Thanks to Vicky Woolven for leading me to PHOTOFUNIA, with which I made this nice image...

Snow Day

Another load of snow arrived in West Norfolk. 65 schools closed at the moment in West Norfolk.
All the family off school - as I was working from home today, I don't really get the benefit...
Just added my details to the #uksnow map that Ben Marsh produced.Join the map by tweeting #uksnow then first part of the postcode, then score out of 10

e.g. #uksnow S66 8/10

Also check out OLLIE BRAY's POST on making use of this in the classroom along with Google Earth.

Wednesday, February 4, 2009

My World in 60 Seconds

My World in 60 Seconds

This is an opportunity for student films to be shown on the BBC's BIG SCREENS in cities around the country.

For full details go to the GA WEBSITE, or read on....

Important update: Relaxation on format for submissions

When we launched the competition last year, a number of e-mails were received which queried the limited format for submissions for the My World in 60 Seconds project.

Following further discussions with the BBC, we have been able to widen the format for the submission of completed films, which we think will make it a lot easier for schools to submit their work and take part in the project. The emphasis still needs to be on the HIGHEST POSSIBLE QUALITY OF VIDEO FILE.

New formats that are now available are: a HIGH QUALITY DVD or HIGH QUALITY QUICKTIME FILE.
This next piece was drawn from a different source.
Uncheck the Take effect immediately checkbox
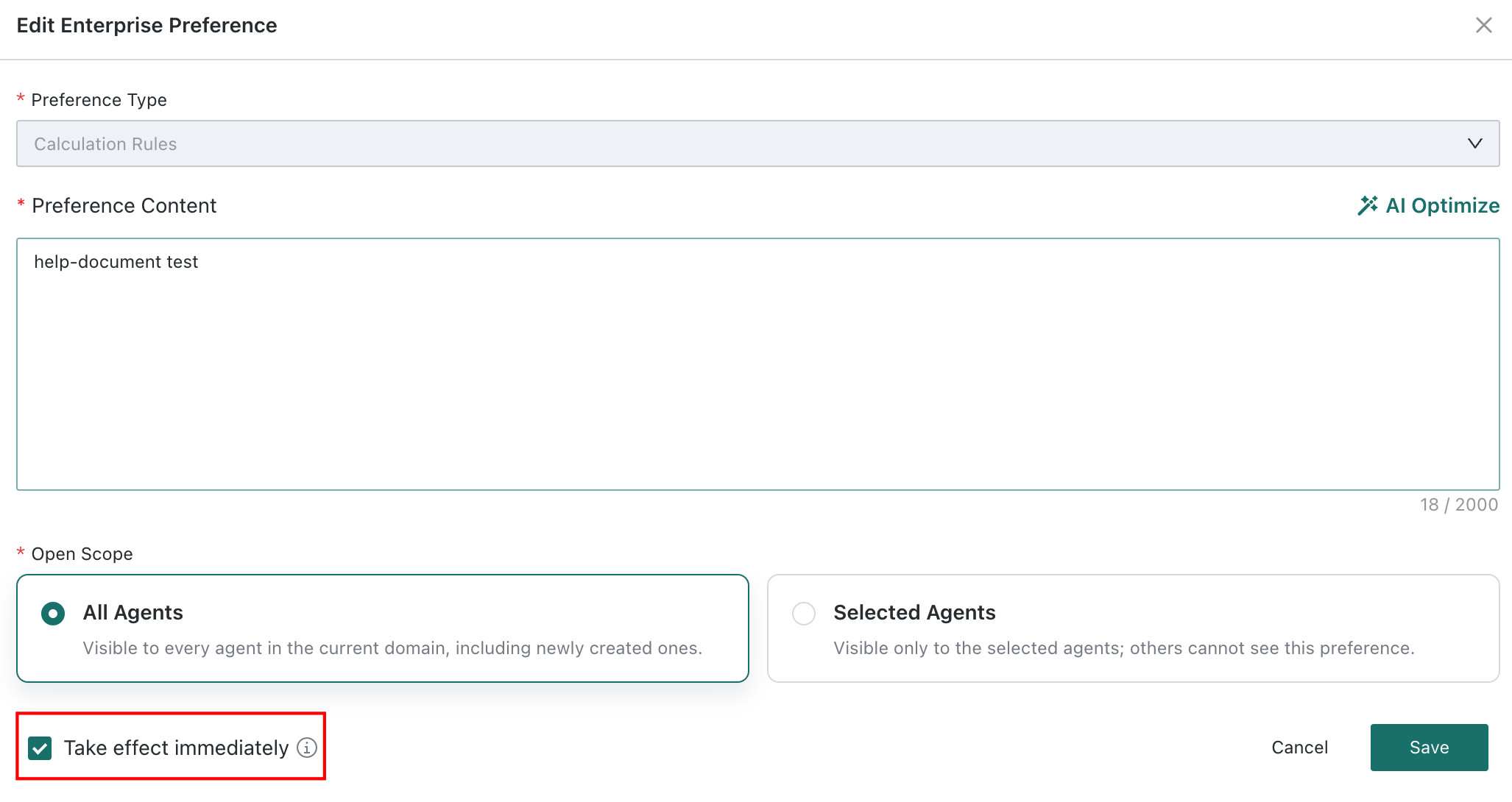 click(x=40, y=748)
A reminder of some of the basic rules follows. All entered films must meet these guidelines, and:

Be made by students aged 11, 12, 13 or 14

Be no longer than 60 seconds including titles and credits
Only contain music if you have composed and played it yourself
Have permissions from all people that feature in the film
Be friendly and not contain any rude or obscene material
Arrive as a high quality DVD, QuickTime file or a MiniDV tape along with an entry form no later than 1 May 2009
Be posted to My World Films, Geographical Association, 160 Solly Street, Sheffield, S1 4BF

For further information see the GA website

Contact Alan Parkinson at the GA for further queries.

Tuesday, February 3, 2009

Snow and Heat

"We're very lucky in the band in that we have two visionaries, David and Nigel, they're like poets, like Shelley and Byron. They're two distinct types of visionaries, it's like fire and ice, basically. I feel my role in the band is to be somewhere in the middle of that, kind of like lukewarm water."
Derek Smalls in 'This is Spinal Tap'

Today, as with yesterday is a 'snow' / 'duvet' day across many parts of the country. The BBC NEWS reported the traffic problems in and around the country. They didn't mention that much about other parts outside of the capital, mostly London yesterday, but anyway. The snow has now moved North, and the chaos continues.
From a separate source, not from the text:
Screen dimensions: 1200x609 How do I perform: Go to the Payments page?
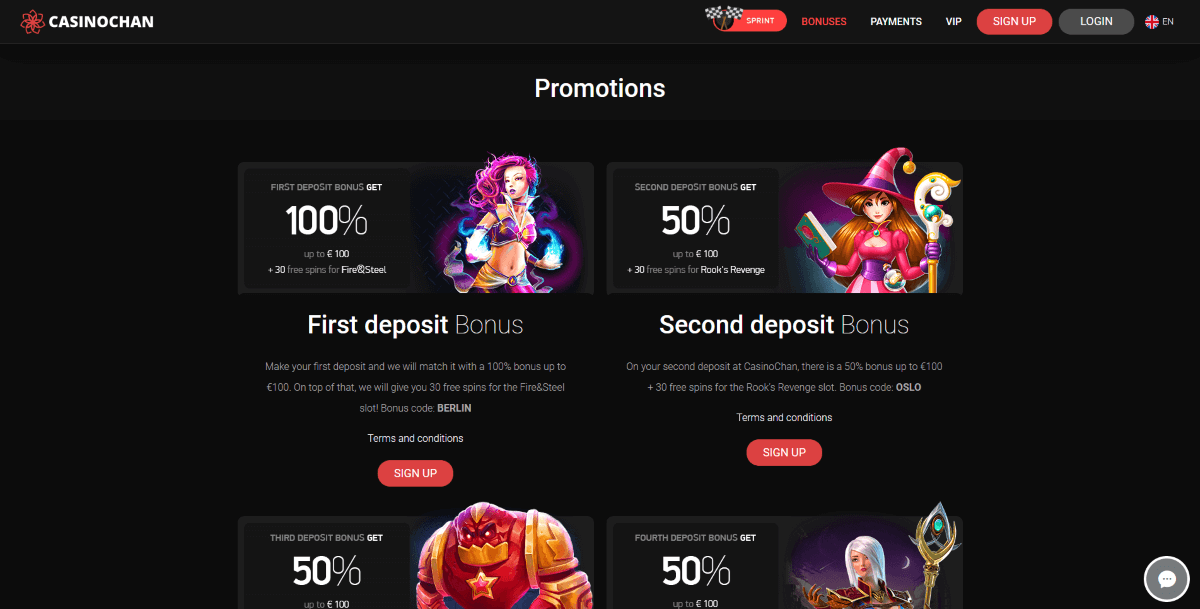click(x=896, y=21)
At lunchtime yesterday it was out to collect my kids from their primary school, which has closed early due to the weather forecast being a worsening situation. This morning was an interesting slippy walk, but they were safely delivered.

Today, the newspapers have some very creative headlines and stories, and there have been some interesting journeys to work by a lot of colleagues.
For the first time, the ice and snow has prevented me getting up to Sheffield.
Instead, I'm working through a range of projects the deadlines for which seem to have piled up this week.
One additional resource that I have been putting together is for some UEA PGCE colleagues.

Meanwhile, over in Australia, there is a record breaking HEATWAVE which has led to parts of daily life grinding to a halt.

Back to the snow finally, The Register: the satirical website had a funny report, although it has a rude word, so you can find it yourself if you want the full version.

There was also a good map on the GOOGLE MAPS MANIA website, which was related to TWITTER, and is mentioned in this BBC NEWS REPORT.
A #uksnow map...

Worth collecting the various impressions of the impact of the snow.

One ironic one was that the cost to the British economy was apparently over £1 billion, which is of course small change these days....

The Daily Mirror had the best headline of the day !

Monday, February 2, 2009

Discover Liverpool

Got this cheap at the weekend (the DVD version of it at least...)
8 themed documentaries on the culture and landscape of Liverpool
Worth seeking out in your local discount book store if you're in the NW.